= Work to be completed =
Copy the records below exactly, starting at the line that contains "Where should I" and ending at the line that contains "Task: Select the"; leave out any pictures.

= Record excerpts =
==============================
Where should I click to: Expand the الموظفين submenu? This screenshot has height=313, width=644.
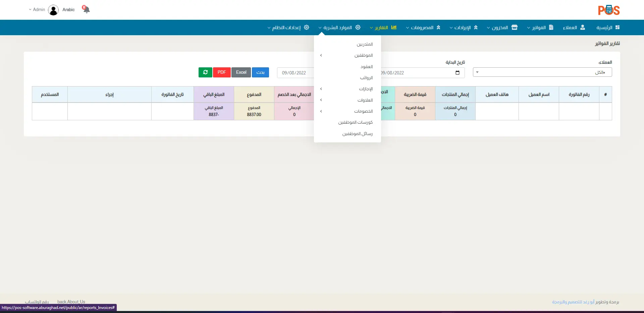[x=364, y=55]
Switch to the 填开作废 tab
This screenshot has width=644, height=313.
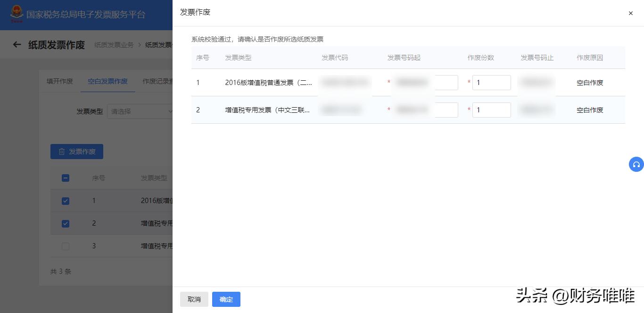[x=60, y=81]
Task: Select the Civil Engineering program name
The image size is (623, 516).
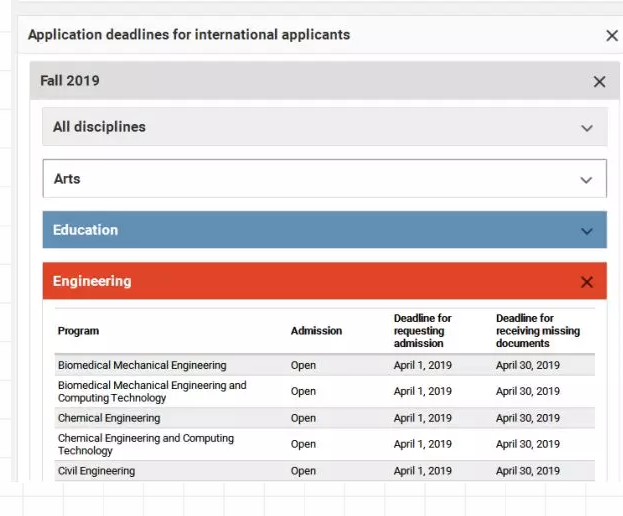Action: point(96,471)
==============================
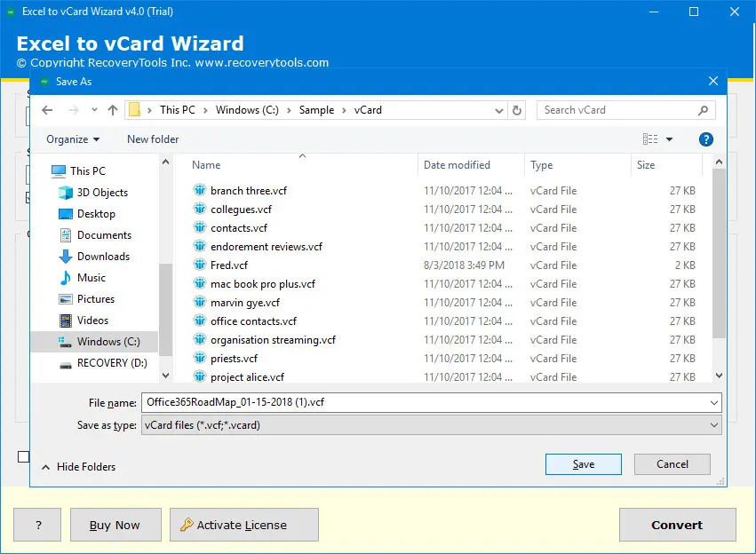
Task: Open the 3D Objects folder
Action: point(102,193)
==============================
= Answer area =
Where should I click to: Expand the الموظفين submenu? This screenshot has height=313, width=644.
[x=364, y=55]
Switch to the 填开作废 tab
This screenshot has width=644, height=313.
[x=60, y=81]
Task: Select the Civil Engineering program name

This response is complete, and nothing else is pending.